### [Problem description]
Pull out every line of the material below that contains the word "size", and copy each one unchanged.

### [Record set]
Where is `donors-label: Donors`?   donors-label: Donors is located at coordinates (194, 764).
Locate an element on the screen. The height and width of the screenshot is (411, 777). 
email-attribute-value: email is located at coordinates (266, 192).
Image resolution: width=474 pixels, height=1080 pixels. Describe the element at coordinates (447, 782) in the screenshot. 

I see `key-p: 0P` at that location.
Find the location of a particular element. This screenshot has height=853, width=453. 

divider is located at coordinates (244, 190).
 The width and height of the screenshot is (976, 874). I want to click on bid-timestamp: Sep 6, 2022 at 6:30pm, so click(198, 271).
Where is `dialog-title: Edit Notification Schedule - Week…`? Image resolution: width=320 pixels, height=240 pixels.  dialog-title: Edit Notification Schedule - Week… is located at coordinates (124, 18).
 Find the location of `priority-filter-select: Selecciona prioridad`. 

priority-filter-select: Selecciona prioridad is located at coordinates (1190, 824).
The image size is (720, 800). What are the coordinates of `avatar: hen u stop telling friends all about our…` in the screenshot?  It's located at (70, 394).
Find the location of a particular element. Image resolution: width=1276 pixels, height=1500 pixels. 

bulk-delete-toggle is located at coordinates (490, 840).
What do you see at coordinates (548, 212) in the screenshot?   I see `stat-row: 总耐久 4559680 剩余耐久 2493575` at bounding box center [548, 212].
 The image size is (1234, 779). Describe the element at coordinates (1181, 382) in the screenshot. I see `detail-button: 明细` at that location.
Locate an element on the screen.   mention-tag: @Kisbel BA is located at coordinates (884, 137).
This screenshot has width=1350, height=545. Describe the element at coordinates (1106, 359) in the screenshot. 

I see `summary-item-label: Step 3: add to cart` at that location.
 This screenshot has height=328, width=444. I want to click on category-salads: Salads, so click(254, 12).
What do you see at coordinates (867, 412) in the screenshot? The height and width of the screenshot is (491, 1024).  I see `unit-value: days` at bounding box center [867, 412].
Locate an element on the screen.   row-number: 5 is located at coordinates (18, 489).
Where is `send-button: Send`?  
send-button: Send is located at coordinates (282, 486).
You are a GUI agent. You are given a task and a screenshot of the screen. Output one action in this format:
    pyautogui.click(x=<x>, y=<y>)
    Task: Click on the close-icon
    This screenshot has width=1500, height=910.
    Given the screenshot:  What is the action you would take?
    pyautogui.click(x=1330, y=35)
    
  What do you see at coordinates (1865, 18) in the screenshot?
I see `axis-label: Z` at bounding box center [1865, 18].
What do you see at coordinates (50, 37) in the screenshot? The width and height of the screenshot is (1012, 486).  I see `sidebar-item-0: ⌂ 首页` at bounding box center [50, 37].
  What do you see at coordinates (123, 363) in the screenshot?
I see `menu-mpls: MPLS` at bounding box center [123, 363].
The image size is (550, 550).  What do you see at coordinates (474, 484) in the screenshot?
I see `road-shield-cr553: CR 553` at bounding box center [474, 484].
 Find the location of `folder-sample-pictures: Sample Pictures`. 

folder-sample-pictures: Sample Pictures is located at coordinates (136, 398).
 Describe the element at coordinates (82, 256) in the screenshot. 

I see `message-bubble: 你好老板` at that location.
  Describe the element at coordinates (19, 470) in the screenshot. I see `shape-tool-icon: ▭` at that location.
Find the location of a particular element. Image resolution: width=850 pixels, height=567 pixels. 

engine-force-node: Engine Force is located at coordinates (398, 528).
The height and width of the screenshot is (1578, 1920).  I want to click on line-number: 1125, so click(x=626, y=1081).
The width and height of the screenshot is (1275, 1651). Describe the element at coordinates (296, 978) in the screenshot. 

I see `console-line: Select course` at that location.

### [Response to the task]
The image size is (720, 800). What are the coordinates of `avatar: hen u stop telling friends all about our…` in the screenshot?  It's located at (70, 394).
 The image size is (1234, 779). Describe the element at coordinates (1181, 382) in the screenshot. I see `detail-button: 明细` at that location.
The image size is (550, 550).  What do you see at coordinates (474, 484) in the screenshot?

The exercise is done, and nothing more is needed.